The import curve, month by month

The Global Port Tracker numbers show a market pulling demand forward, then bracing for a drop once the tariff picture clears. A TEU, or twenty-foot equivalent unit, is the standard container-count measure that ports report (see the TEU definition).

Month U.S. container imports Year over year
June 2026 2.40 million TEU up 8.2%
July 2026 (forecast) 2.47 million TEU up 3.3%
August 2026 (forecast) 2.22 million TEU down 4.5%

China is still the engine of the surge. June imports from China hit 814,474 TEU, up 27.4% from a year earlier, as suppliers and buyers moved cargo before the deadline.

What happens after July 24

The July 24 date matters because a set of temporary Section 122 tariffs is due to expire, and importers expect new duties to land in August. That is why the calendar, not the shelves, is driving shipping decisions right now.

The Port Tracker forecast already prices in the hangover. August volume is expected to slip to 2.22 million TEU, and the softness could stretch into fall if the new tariff structure raises landed costs. Retailers that pulled inventory forward now carry the storage bill, while those that waited face whatever rate and duty environment shows up in August.

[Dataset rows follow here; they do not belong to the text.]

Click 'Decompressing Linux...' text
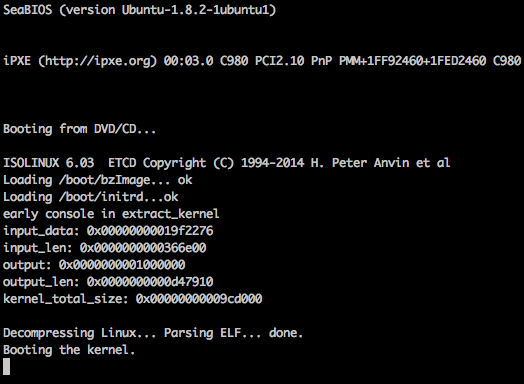524x384 pixels. click(x=80, y=333)
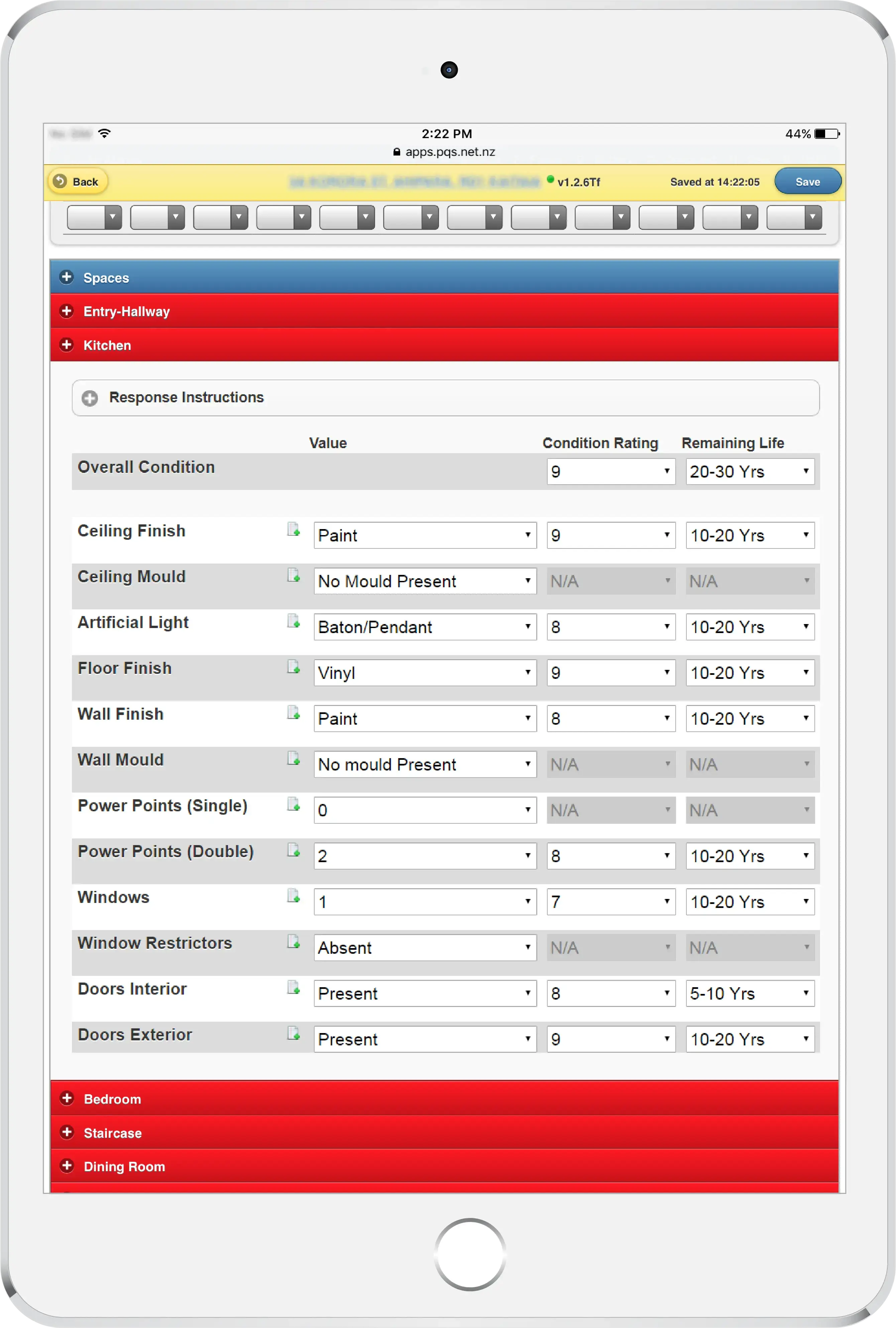Click the plus icon on Spaces header
The height and width of the screenshot is (1328, 896).
[x=67, y=277]
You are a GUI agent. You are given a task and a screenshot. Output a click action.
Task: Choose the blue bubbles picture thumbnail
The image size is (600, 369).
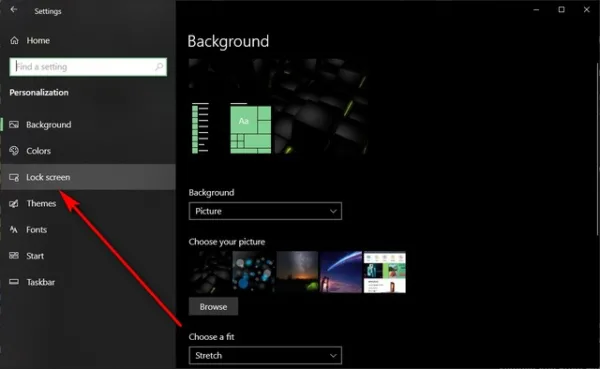tap(253, 272)
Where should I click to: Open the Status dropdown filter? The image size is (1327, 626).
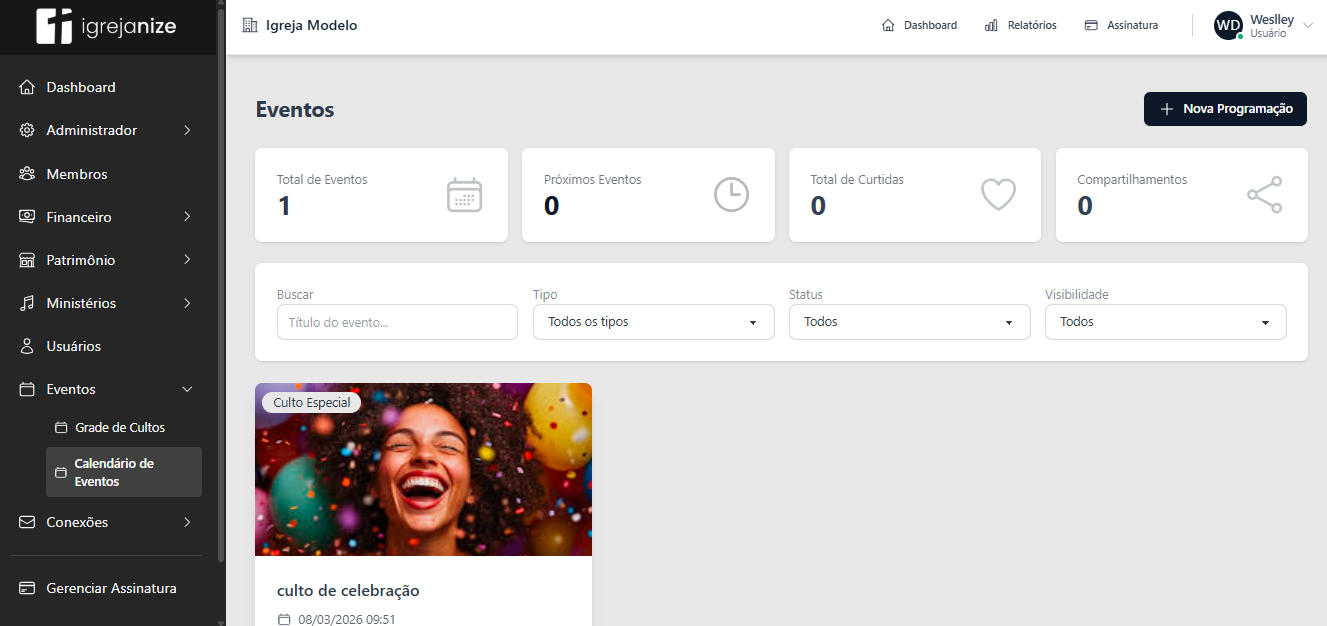click(x=909, y=322)
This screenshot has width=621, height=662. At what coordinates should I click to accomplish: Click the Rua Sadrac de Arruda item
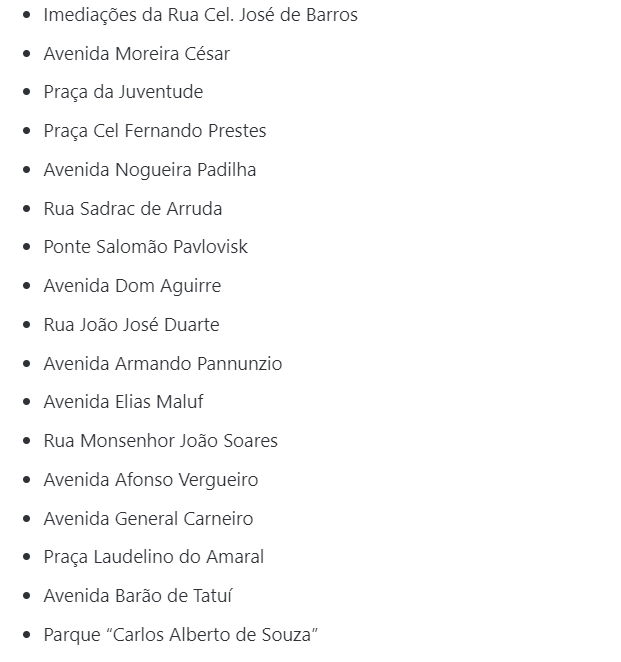(x=132, y=209)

The cost retailers cannot front-load

Ships and containers can be booked early. The last mile cannot. And that final leg keeps getting pricier.

Final delivery now accounts for 53% of total shipping cost, up from 41% in 2018. UPS and FedEx residential delivery surcharges run between $5.30 and $5.65 per package in 2026, and parcel rates keep climbing after hitting record levels late last year.

For an online seller, that means a container booked at a decent ocean rate can still land in an order that loses money at the doorstep. The retailers holding up best are the ones investing in micro-fulfillment closer to customers, cutting the last-mile distance rather than trying to time the ocean market.

Quick questions

Why are imports hitting a record if demand is soft?

The record is driven by front-loading, not by shoppers buying more. Importers are rushing cargo through ports before the July 24 tariff deadline to avoid higher landed costs later. Once the deadline passes, the Port Tracker expects volume to drop to 2.22 million TEU in August.

Are ocean freight rates going up or down right now?

Down, at least this week. Shanghai to Los Angeles fell 3% to $6,272 per 40ft container on July 17, and Asia to Europe lanes also eased. But rates remain far above spring levels, with West Coast spot pricing still up around 120% since mid-May, and carriers are cutting sailings to keep them from falling further.

What should retailers watch after July 24?

Watch the August tariff details and the last-mile line on your cost sheet. New duties could raise landed costs, and the final delivery leg is now 53% of total shipping spend. A cheap ocean rate does not help if parcel surcharges and returns eat the margin at the door.

The next week is the tell. If bookings stay frozen through July 24 and blank sailings keep pulling capacity, expect rates to hold rather than crash, and expect August port volumes to come off the boil as the front-loading window closes.